Равномерно перенося тяжесть с одной ноги на другую, не приподнимаясь, но невероятным усилием напрягая мышцы спины, он наращивает темп в гору, и на вершине труднейшего подъёма просвет составляет четыре минуты двадцать одну секунду. Ни разу не оборачиваясь, он продолжает гонку и на финише этапа получает жёлтую майку лидера, зелёную майку в зачёте по очкам, белую майку победителя в комбинированной гонке и становится горным королём. Никогда ещё в истории «Тур де Франс» гонщик не побеждал одновременно по всем этим статьям.
А ведь три недели назад Меркс ещё не знал, будет ли вообще выступать в гонке. За употребление допинга его со скандалом сняли с «Тур Италии». Это был самый тяжёлый удар за время всей его короткой и громкой карьеры. Но деваться было некуда, — во время медицинского обследования на каком-то незначительном этапе в его моче были обнаружены следы допинга.
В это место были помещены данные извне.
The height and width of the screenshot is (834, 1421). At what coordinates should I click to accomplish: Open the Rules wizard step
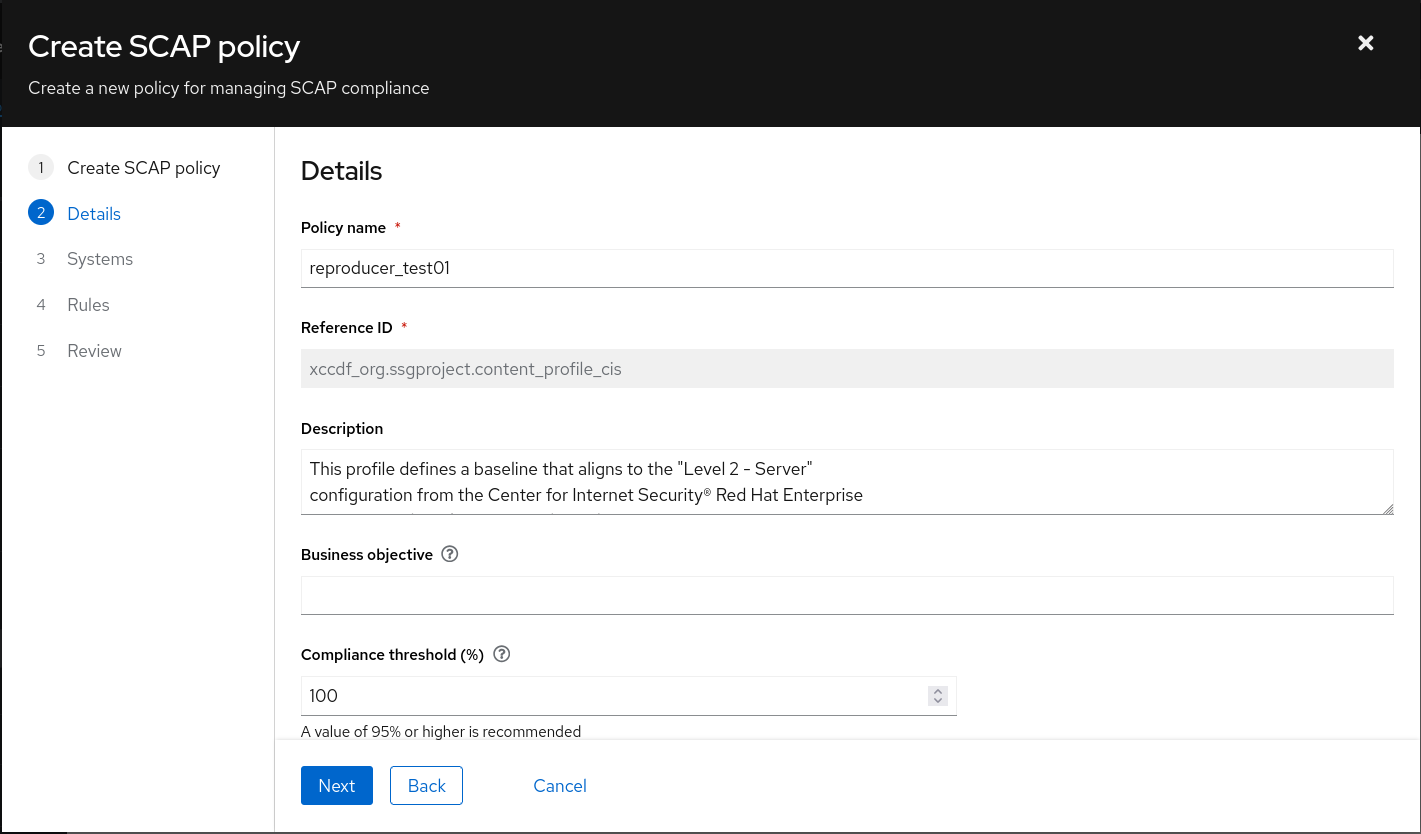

Он писал заявления, в которых клялся, что невиновен, кричал о махинациях… Потрясённый, по его словам, неблагодарностью и несправедливостью, он возвращается домой и заявляет, что для него с велоспортом покончено.
Почтальон деревни Болюве Сен-Пьер, где живёт Меркс, доставил более десяти тысяч писем от болельщиков, которые требовали «смыть кровью» нанесённое оскорбление. Но Меркс лишён права даже выступать в следующих состязаниях. Он дисквалифицирован. Лишь за восемь дней до начала «Тур де Франс» Меркс получает разрешение в нём участвовать. Никто не знает, во сколько обошлась эта закулисная победа его хозяевам. Но Меркс в течение недели собирает команду и тренируется с неистовством. Он проходит по двести километров в день по самым трудным дорогам страны.
И вот старт в Рубэксе. На второй день соревнований гонка переходит в Бельгию, и туда он вступает уже в жёлтой майке лидера, демонстрируя своё право называться сильнейшим.
В отличие от Рик ван Лоя, Бобе и Анкетиля, Меркс не закалился в детстве нищетой и тяжёлой работой. Его родители — процветающие бакалейщики — сами сопровождали сына на первые гонки. Он переодевался в спортивную форму не на задворках какого-нибудь маленького кафе, как это делало большинство его товарищей, а в громадной родительской машине с зашторенными окнами. И до велоспорта у него была прекрасная спортивная школа — он играл на месте вратаря и центрального нападающего в футбол, сражался на теннисном корте и боксёрском ринге. Уже в четырнадцать лет один из своих боёв он кончает нокаутом.